Eugenio Menegon
Boston University
The Habit that Hides the Monk:
Fashion Strategies at the Imperial Court

in Early Modern China

4:30 PM, Monday October 3, 2016 

Since the arrival of the first Jesuits in China in the late Ming period (1580s), one of the most visible forms of “going native” was the adoption of Chinese clothing and hairstyle. Dressing like the Chinese was not a choice, as foreigners residing within China had to adapt to local dress codes and bodily practices. Only in native garb could missionaries enter and circulate in the Chinese empire, and truly become “local agents.”


This presentation maps the changing wardrobe, hairdo and ‘fashion statements’ of early modern missionaries in China, from the Ming to the Qing period. The age-old adage “the habit does not make the monk” needs revisiting: in the China mission, clothing was actually a way to “hide the monk,” i.e. the missionary’s religious identity, while opening myriad venues into late imperial Chinese society, within a culture constrained but also shaped, like early modern Europe, by sumptuary laws and cultural taboos about clothes and the body.

Eugenio Menegon is Associate Professor of Chinese History at Boston University, and Affiliated Scholar at the Institute for Advanced Jesuit Studies at Boston College.  He has published extensively on the history of Chinese-Western relations, and is the author of Ancestors, Virgins, and Friars: Christianity as a Local Religion in Late Imperial China, Harvard Asia Center and Harvard University Press, 2009, which was the recipient of the 2011 Levenson Prize in Chinese Studies (Association for Asian Studies). His current book project is an examination of the daily life and political networking of European residents at the Qing court in Beijing during the 17th-18th centuries.
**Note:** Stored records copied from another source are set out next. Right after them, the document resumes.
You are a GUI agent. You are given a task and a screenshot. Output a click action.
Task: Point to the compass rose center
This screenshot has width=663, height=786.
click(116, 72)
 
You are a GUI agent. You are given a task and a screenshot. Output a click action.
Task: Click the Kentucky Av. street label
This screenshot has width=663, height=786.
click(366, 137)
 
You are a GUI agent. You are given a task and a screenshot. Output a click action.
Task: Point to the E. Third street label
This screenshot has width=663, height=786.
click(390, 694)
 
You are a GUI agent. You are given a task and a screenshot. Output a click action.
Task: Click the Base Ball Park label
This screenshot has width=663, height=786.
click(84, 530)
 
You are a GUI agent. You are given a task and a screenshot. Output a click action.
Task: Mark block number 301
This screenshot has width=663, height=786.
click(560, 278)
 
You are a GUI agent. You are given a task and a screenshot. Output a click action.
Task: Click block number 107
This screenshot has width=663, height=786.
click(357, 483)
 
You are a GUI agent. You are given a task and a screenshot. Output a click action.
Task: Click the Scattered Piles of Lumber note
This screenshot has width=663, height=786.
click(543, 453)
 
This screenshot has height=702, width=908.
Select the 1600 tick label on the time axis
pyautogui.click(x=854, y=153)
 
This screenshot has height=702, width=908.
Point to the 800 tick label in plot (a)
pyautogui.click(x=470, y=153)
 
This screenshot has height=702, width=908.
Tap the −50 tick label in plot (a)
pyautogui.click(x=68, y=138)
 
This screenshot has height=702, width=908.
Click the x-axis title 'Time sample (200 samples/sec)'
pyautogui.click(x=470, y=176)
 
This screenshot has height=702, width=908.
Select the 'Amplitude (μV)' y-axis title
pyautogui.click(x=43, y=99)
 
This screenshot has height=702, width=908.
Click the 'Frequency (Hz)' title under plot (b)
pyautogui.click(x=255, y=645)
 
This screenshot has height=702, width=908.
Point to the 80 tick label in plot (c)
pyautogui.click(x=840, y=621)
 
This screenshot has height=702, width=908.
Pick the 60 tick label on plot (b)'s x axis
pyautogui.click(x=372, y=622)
The cultural and missionary work inaugurated by Matteo Ricci, SJ (1552-1610) in Ming China (1368-1644) offered the hope of a brand of intercultural dialogue founded on the belief of the universality of the human experience and possibility of mutual understanding between cultures.  In this spirit, the “Matteo Ricci Speaker Series," extending from 2014-2018, invites leading international scholars to speak on the subject of Chinese-Christian intercultural dialogue.  Our Speaker Series celebrates both the bicentenaries of the restoration of the Society of Jesus (1814) and the Foundation of Saint Louis University (1818).

馬泰奧·裡奇(漢名利瑪竇耶穌會, 1552-1610) 在明代中國所作之開創性的文化及傳教活動為跨文化對話帶來了希望人類經驗普世性之信念和異域文化可交融乃是跨文化對話之源頭“馬泰奧·裡奇講座系列” 扱取在聖路易大學中世紀暨文藝復興研究中心神學,哲學及歷史學系跨文化研究中心以及國際研究中心的學術活動探索中國研究中的重要課題該講座系列始於2014 止於 2018,旨在慶賀耶穌會復會二百年 (1814) 暨聖路易大學建校二百週年 (1818).